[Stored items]
● ● ● ● ●
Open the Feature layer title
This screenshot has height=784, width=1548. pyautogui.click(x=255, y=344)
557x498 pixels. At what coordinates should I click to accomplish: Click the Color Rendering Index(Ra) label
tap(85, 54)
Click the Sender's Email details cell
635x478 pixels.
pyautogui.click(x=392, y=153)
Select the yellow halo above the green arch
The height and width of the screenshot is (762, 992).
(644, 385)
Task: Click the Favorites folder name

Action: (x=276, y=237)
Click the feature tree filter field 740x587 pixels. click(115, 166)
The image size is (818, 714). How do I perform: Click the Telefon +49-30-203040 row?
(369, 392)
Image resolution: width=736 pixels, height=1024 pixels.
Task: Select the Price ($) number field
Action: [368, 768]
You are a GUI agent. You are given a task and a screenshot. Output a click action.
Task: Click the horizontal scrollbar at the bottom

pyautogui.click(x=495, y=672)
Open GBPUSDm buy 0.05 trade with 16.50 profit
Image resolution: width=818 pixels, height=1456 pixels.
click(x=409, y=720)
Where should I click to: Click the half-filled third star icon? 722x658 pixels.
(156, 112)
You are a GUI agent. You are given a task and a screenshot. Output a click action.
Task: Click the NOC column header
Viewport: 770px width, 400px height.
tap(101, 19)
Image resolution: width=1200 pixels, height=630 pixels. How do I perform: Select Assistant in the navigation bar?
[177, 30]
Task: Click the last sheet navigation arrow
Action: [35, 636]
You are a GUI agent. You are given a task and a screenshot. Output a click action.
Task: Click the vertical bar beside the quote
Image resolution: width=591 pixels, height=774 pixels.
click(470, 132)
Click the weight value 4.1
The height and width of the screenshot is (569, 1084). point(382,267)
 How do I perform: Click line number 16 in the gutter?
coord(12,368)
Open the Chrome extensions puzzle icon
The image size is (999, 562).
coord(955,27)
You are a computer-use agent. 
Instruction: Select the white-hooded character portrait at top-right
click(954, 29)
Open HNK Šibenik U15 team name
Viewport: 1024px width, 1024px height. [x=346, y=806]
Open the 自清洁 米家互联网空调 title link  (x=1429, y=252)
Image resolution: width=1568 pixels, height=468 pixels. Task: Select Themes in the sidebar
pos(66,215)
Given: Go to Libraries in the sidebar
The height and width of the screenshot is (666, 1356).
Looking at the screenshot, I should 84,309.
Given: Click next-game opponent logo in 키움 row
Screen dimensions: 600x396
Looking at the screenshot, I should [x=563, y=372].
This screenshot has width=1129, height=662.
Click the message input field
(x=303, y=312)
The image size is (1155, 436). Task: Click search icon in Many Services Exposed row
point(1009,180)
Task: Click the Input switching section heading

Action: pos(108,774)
● ● ● ● ●
TASK INSTRUCTIONS:
An exact copy of the lines from the one containing "Image resolution: width=1568" through the end of the data above is the whole answer.

THE ANSWER:
Image resolution: width=1568 pixels, height=468 pixels. Task: Select Themes in the sidebar
pos(66,215)
Given: Go to Libraries in the sidebar
The height and width of the screenshot is (666, 1356).
Looking at the screenshot, I should 84,309.
Given: Click next-game opponent logo in 키움 row
Screen dimensions: 600x396
Looking at the screenshot, I should [x=563, y=372].
This screenshot has width=1129, height=662.
Click the message input field
(x=303, y=312)
The image size is (1155, 436). Task: Click search icon in Many Services Exposed row
point(1009,180)
Task: Click the Input switching section heading

Action: pos(108,774)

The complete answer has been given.